_Given information_
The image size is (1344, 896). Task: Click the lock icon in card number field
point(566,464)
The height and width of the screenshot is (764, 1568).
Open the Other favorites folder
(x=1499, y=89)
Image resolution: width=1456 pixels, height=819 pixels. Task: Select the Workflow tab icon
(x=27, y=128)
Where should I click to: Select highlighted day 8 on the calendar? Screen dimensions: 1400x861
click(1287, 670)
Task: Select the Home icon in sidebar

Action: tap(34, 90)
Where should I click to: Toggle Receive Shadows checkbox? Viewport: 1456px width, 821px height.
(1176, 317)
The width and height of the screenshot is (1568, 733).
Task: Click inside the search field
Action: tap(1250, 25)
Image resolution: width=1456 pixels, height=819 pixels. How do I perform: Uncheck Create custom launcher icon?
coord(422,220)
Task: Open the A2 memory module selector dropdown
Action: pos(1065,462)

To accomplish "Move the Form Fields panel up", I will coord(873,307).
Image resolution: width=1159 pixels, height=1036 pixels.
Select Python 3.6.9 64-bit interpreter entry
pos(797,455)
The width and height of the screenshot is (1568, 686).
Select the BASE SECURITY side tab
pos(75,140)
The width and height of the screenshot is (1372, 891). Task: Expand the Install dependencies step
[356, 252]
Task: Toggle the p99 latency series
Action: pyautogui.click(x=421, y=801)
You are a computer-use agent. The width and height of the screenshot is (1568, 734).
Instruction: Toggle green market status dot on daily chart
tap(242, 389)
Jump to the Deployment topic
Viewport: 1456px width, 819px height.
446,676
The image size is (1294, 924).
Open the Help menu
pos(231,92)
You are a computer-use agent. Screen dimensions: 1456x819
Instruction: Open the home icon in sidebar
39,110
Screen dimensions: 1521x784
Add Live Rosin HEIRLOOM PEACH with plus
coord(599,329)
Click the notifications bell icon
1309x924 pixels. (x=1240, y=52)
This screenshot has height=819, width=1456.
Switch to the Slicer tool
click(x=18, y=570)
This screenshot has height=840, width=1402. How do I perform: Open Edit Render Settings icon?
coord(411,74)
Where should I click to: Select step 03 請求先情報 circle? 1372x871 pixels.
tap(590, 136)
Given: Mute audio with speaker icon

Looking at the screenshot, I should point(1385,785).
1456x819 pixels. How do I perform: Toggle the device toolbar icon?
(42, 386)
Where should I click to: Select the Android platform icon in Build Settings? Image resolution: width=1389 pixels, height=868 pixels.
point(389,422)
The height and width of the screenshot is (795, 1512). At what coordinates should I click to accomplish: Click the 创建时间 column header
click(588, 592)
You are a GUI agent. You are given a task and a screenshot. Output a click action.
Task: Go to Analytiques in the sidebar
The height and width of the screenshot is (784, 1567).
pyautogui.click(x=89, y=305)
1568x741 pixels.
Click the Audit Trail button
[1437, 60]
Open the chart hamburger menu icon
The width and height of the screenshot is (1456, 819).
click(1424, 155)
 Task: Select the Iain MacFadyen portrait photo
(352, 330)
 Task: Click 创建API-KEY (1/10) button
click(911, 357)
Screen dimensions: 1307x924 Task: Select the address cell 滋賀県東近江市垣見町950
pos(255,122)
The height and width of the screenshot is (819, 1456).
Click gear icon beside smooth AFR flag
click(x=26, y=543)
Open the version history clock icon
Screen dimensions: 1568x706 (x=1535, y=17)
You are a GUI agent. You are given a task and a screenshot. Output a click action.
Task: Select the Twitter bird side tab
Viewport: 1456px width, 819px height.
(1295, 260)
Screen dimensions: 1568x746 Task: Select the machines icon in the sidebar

_What to produce_
Nothing but the lines from the one containing "Open the version history clock icon" to the end of the entries belongs in the answer, and each must match exactly.

_Task output_
Open the version history clock icon
Screen dimensions: 1568x706 (x=1535, y=17)
You are a GUI agent. You are given a task and a screenshot. Output a click action.
Task: Select the Twitter bird side tab
Viewport: 1456px width, 819px height.
(1295, 260)
Screen dimensions: 1568x746 Task: Select the machines icon in the sidebar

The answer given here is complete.